## TASK OBJECTIVE
Switch "Sitemap" to "Site map" throughout the items below and write them all out again with nothing else changed. Leave the pictures out.

——

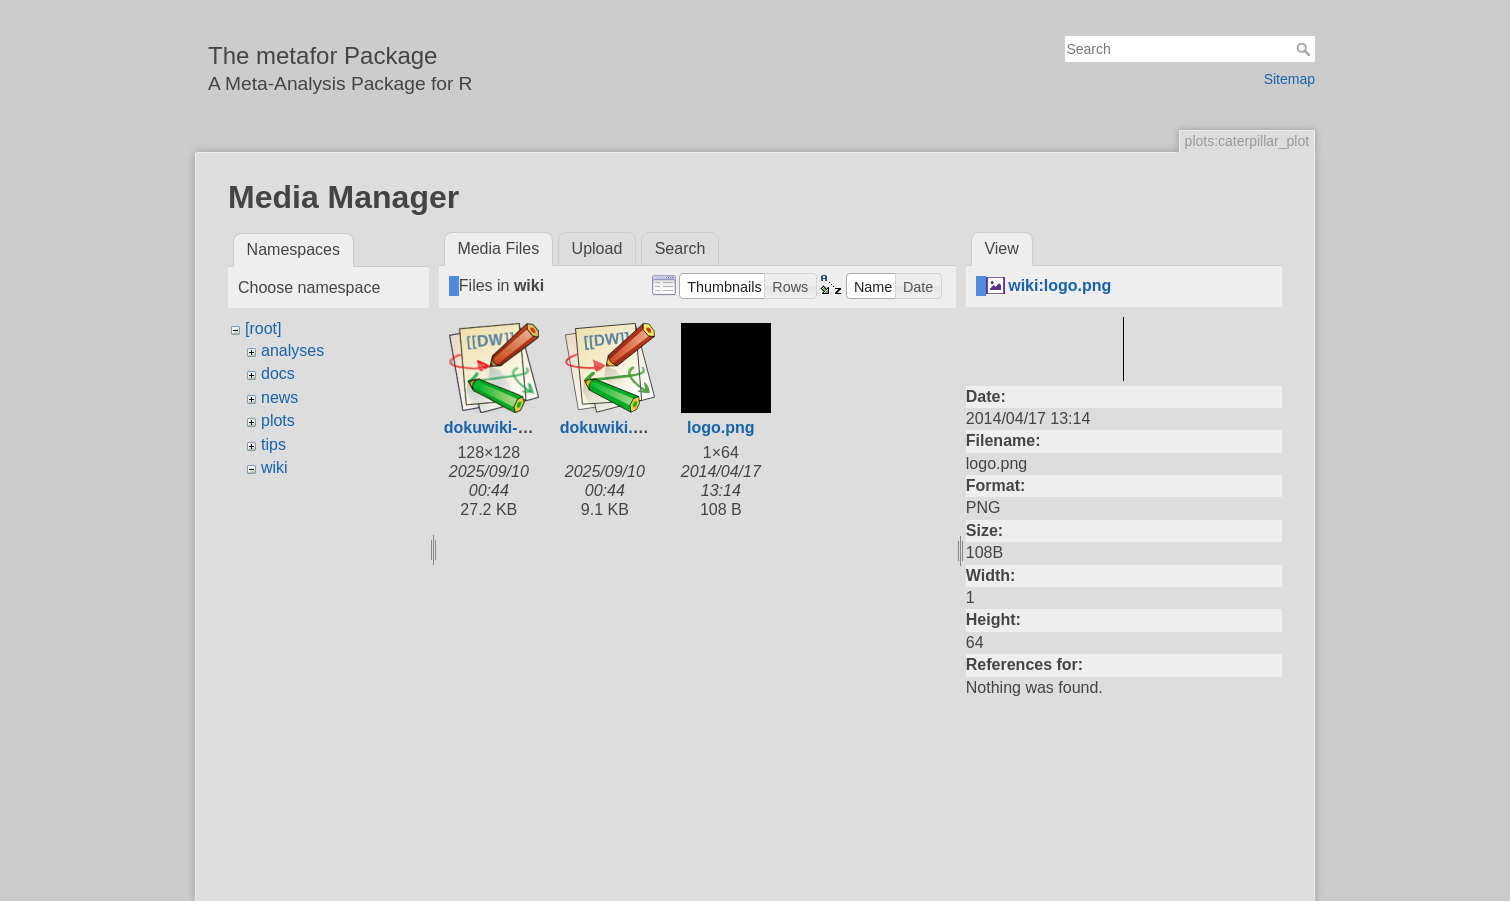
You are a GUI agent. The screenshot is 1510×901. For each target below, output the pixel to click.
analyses (292, 350)
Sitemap (1289, 79)
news (279, 397)
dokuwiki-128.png (511, 427)
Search (1305, 49)
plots (278, 420)
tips (273, 444)
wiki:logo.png (1059, 285)
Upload (597, 248)
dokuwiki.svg (610, 427)
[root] (263, 328)
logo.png (721, 427)
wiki (274, 467)
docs (278, 373)
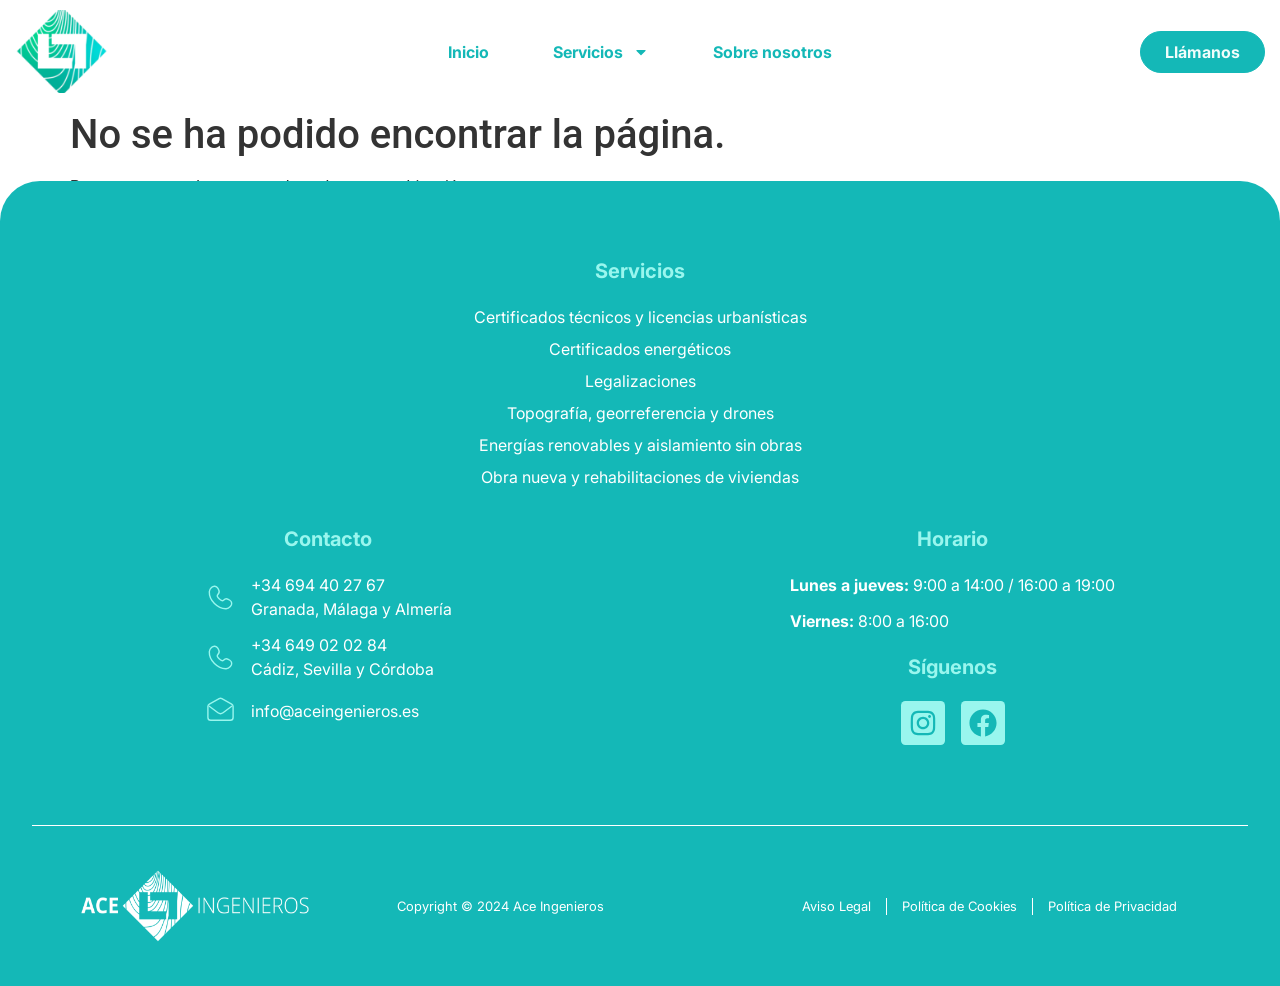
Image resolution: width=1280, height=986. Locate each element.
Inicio (468, 52)
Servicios (601, 52)
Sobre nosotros (772, 52)
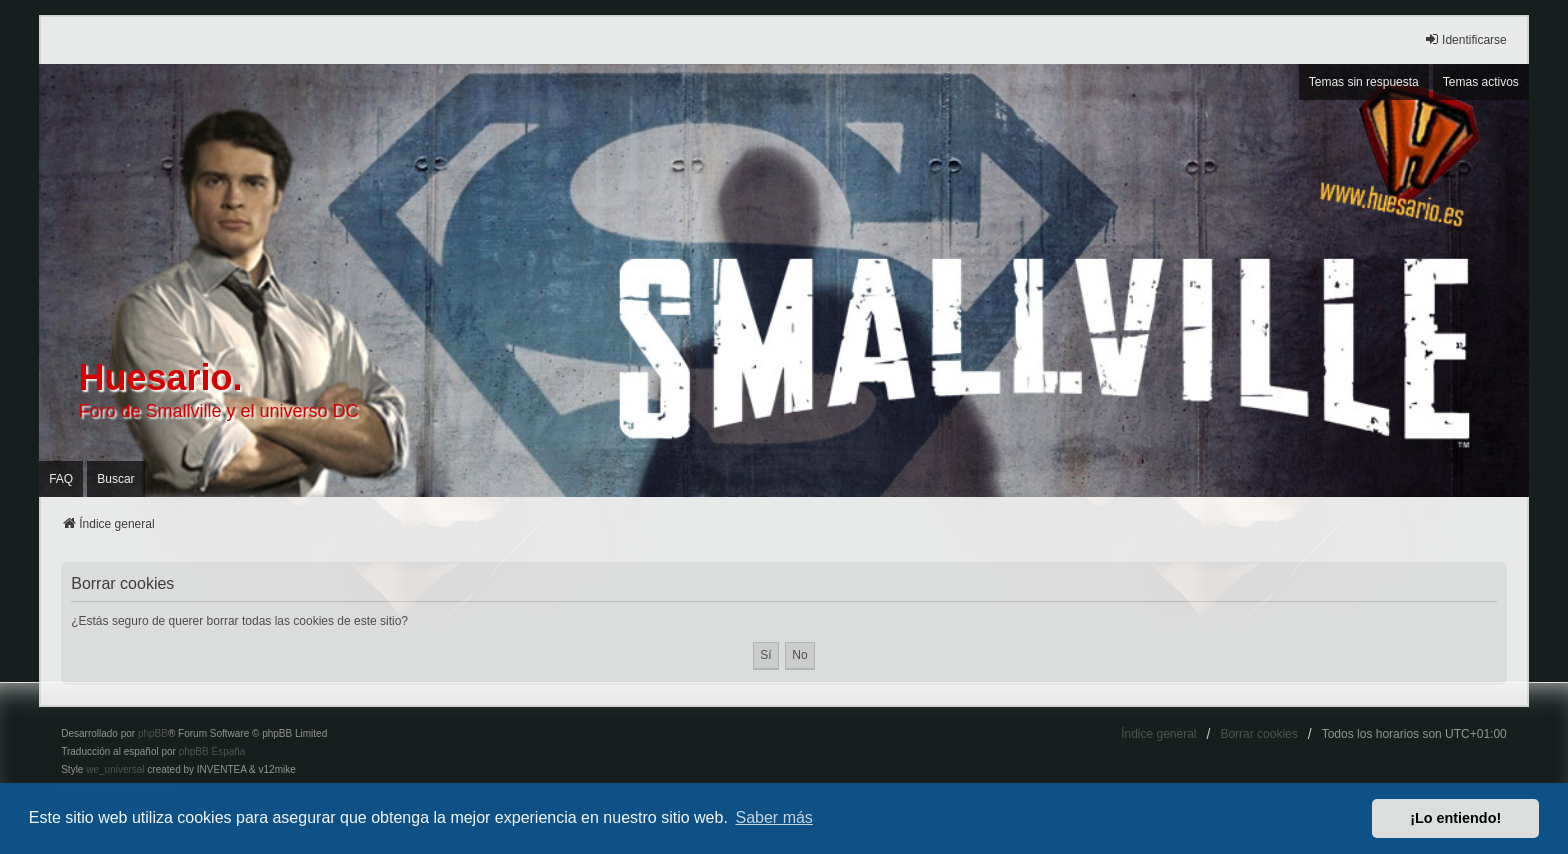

——

## TASK ANSWER
You are a GUI agent. The screenshot is 1510×901. For each target below, output the pixel to click.
analyses (292, 350)
Site map (1289, 79)
news (279, 397)
dokuwiki-128.png (511, 427)
Search (1305, 49)
plots (278, 420)
tips (273, 444)
wiki:logo.png (1059, 285)
Upload (597, 248)
dokuwiki.svg (610, 427)
[root] (263, 328)
logo.png (721, 427)
wiki (274, 467)
docs (278, 373)
Image resolution: width=1280, height=986. Locate each element.
Inicio (468, 52)
Servicios (601, 52)
Sobre nosotros (772, 52)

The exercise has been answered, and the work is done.